## Written task:
Reproduce every row from the line containing "Expand the SecurePipeServers tree node" down to the line containing "Action: point(246,182)", both included, without changing anything. Leave the pictures out of your answer.

## Supplied entries:

§

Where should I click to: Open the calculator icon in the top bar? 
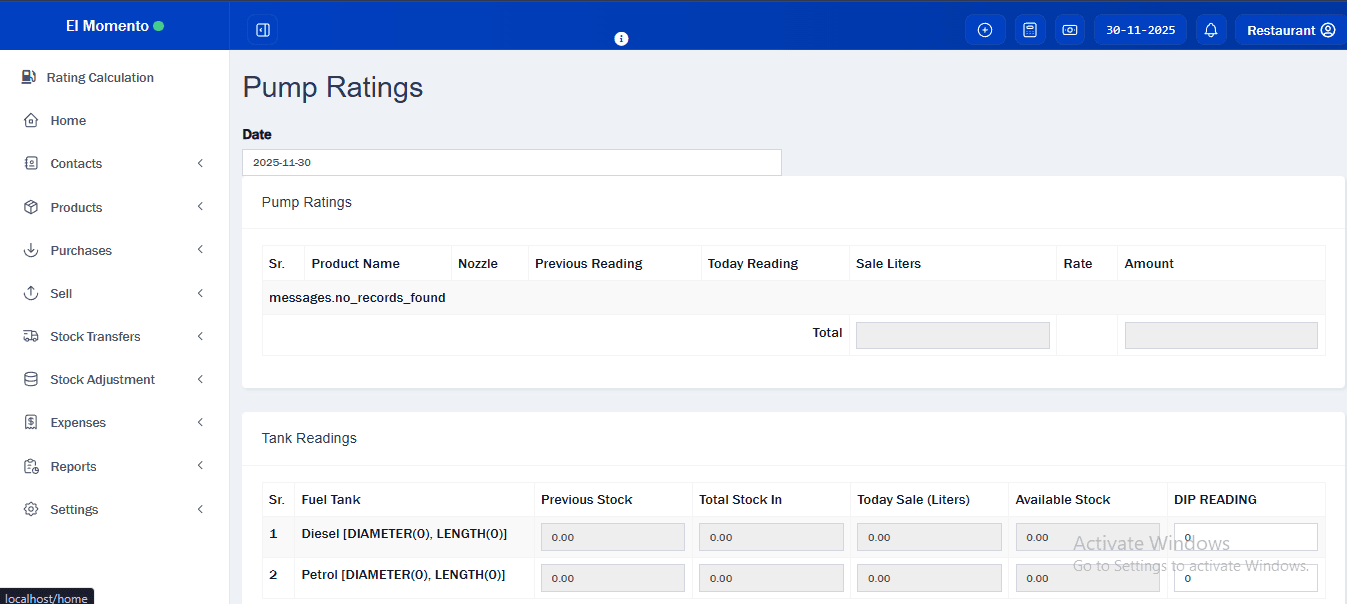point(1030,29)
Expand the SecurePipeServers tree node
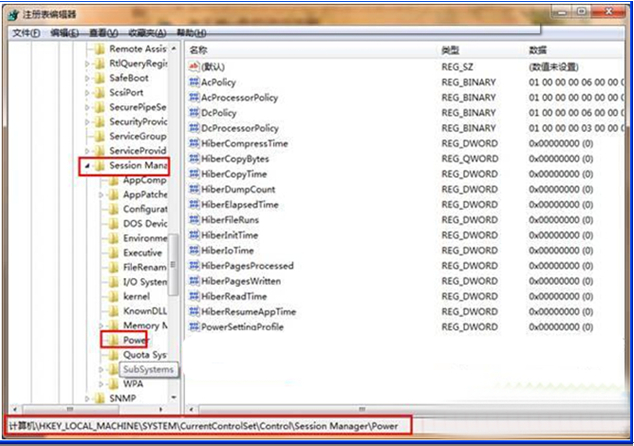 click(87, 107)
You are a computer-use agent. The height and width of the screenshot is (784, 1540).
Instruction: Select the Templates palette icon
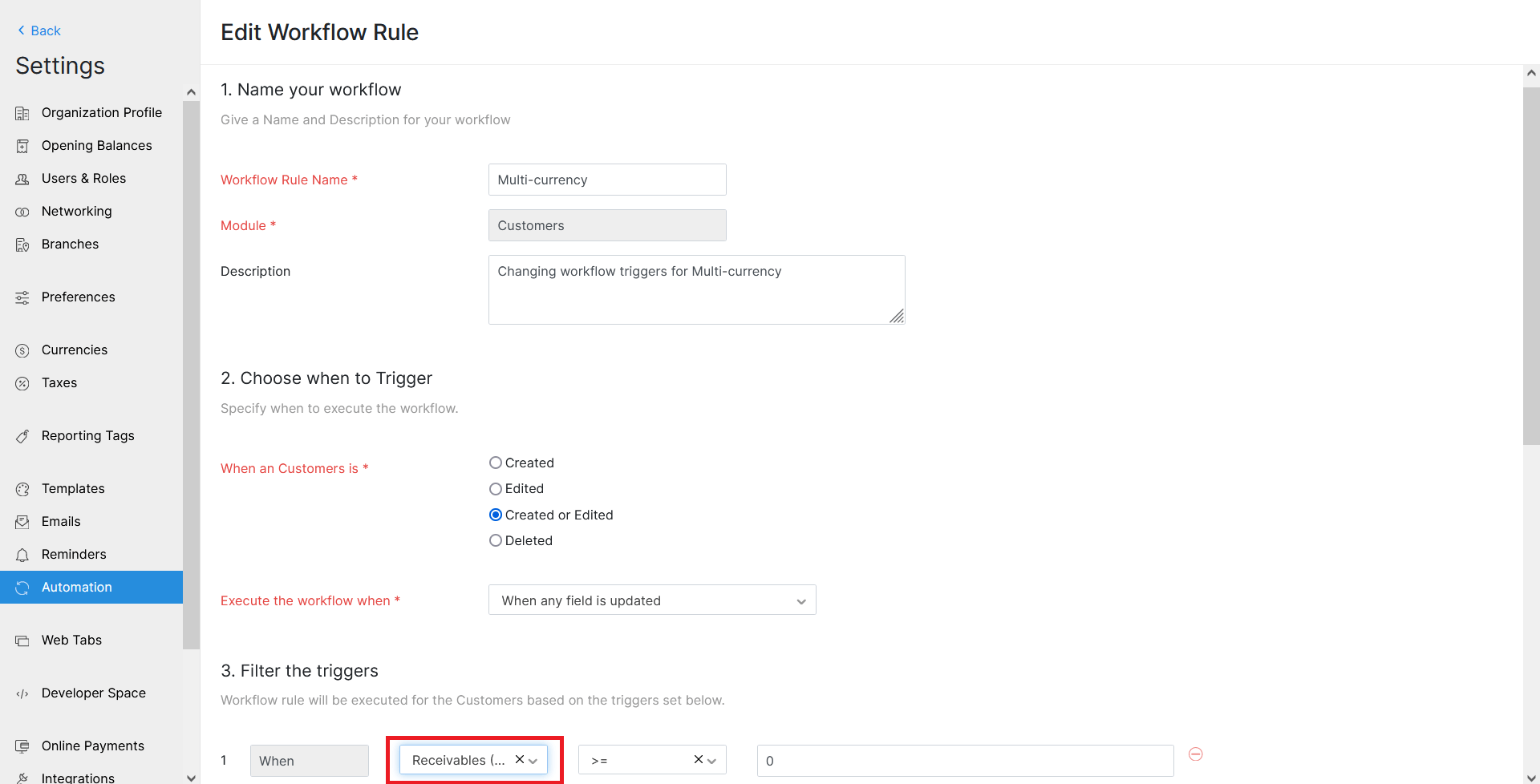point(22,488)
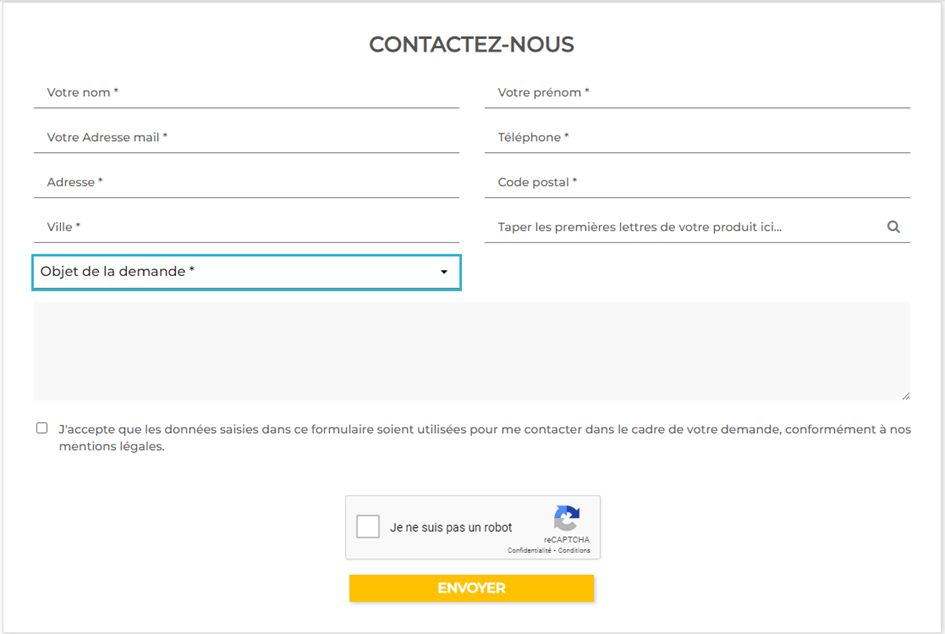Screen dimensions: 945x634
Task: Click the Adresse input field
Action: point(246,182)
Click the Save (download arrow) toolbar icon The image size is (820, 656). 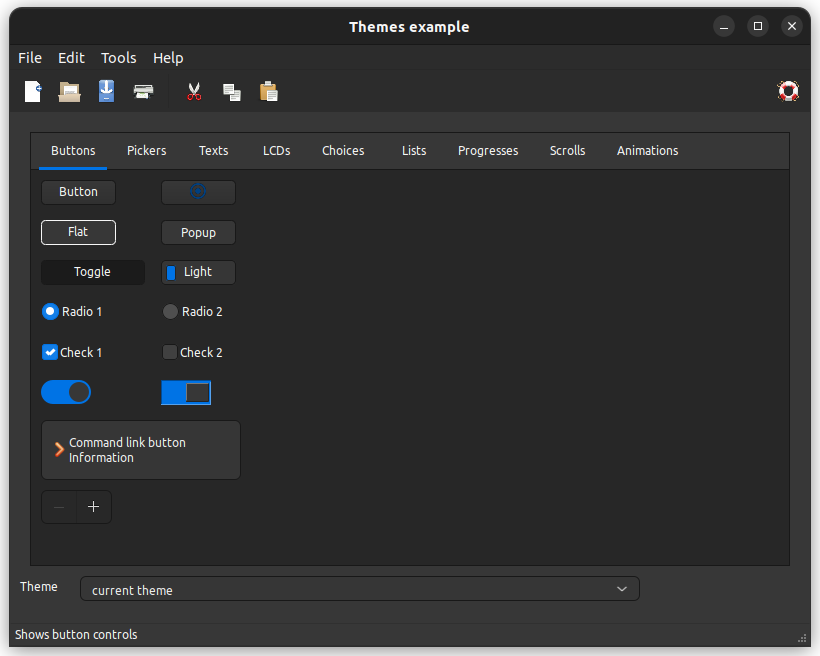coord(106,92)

§

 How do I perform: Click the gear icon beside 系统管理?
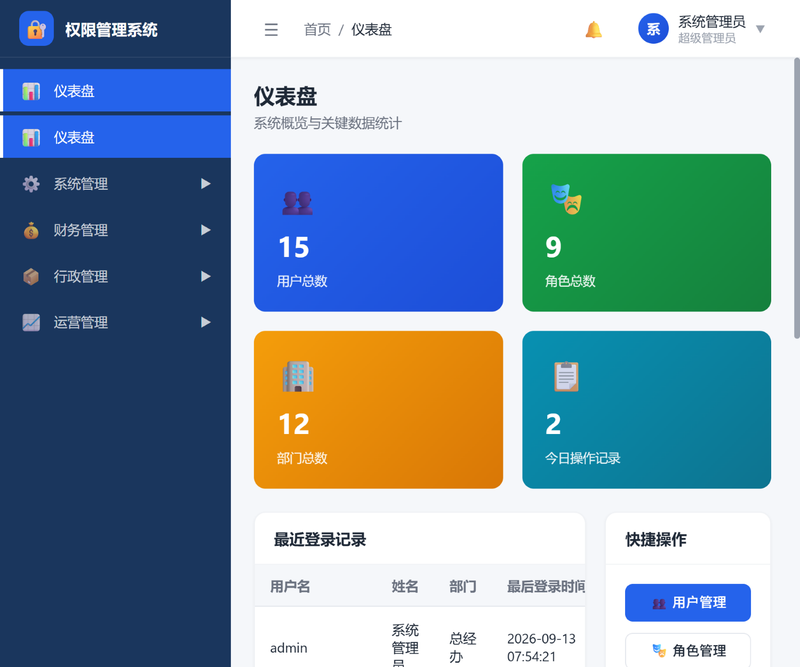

§

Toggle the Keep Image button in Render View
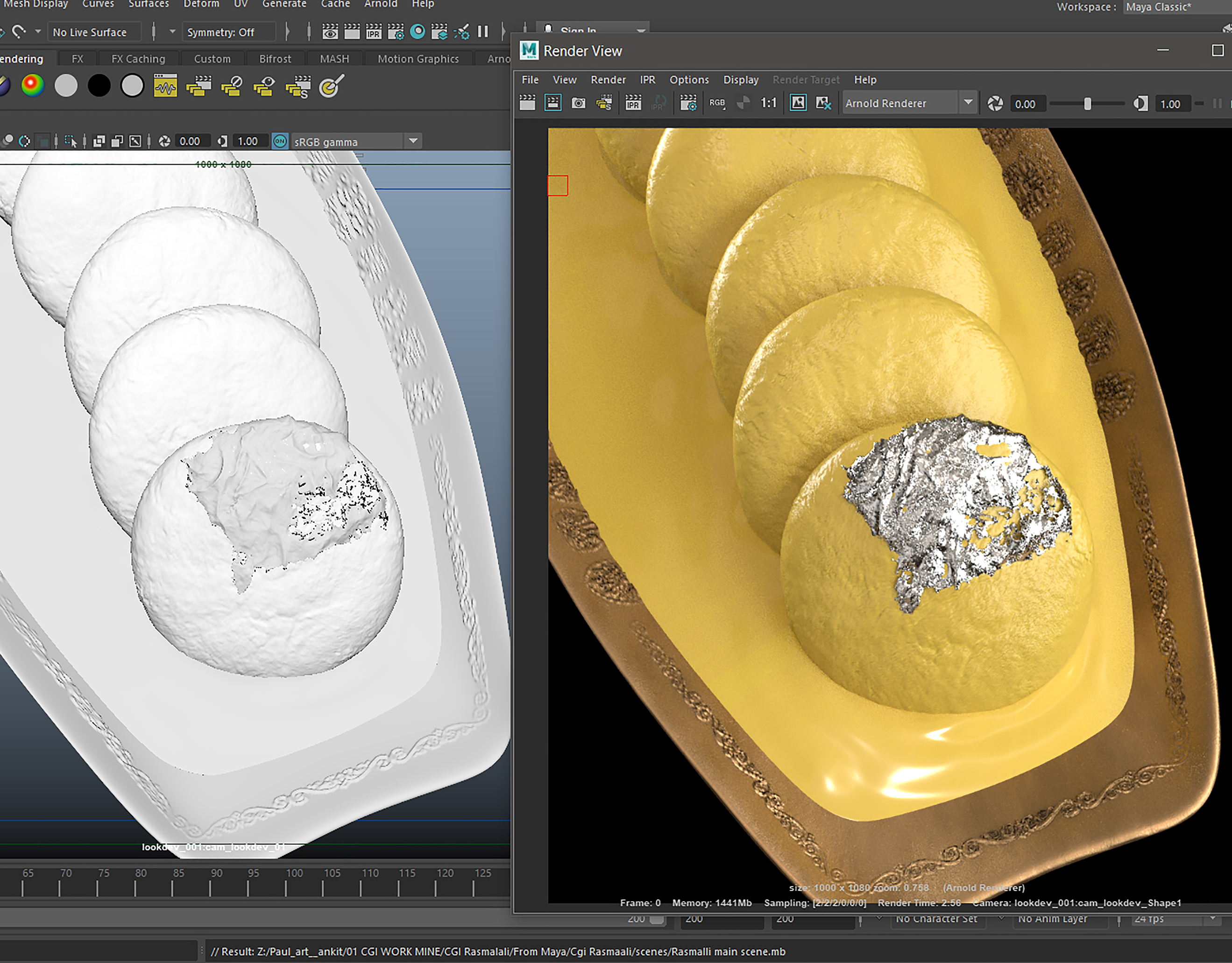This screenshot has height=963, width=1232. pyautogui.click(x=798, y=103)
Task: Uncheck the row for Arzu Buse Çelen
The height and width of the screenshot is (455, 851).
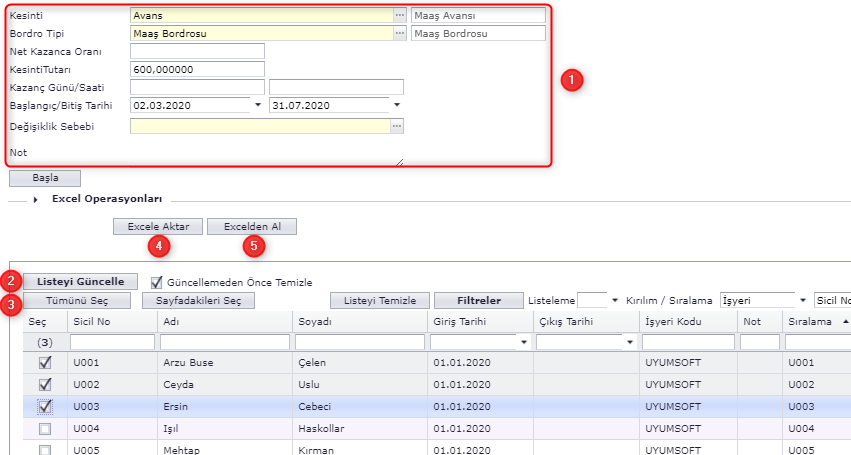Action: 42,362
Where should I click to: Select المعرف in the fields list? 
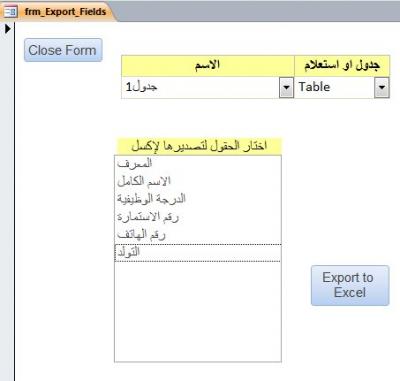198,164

§

## Solved problem:
Expand the SecurePipeServers tree node
 click(87, 107)
You are a computer-use agent. The height and width of the screenshot is (784, 1540).
Instruction: Select the Templates palette icon
point(22,488)
Screen dimensions: 945x634
Task: Click the Adresse input field
Action: point(246,182)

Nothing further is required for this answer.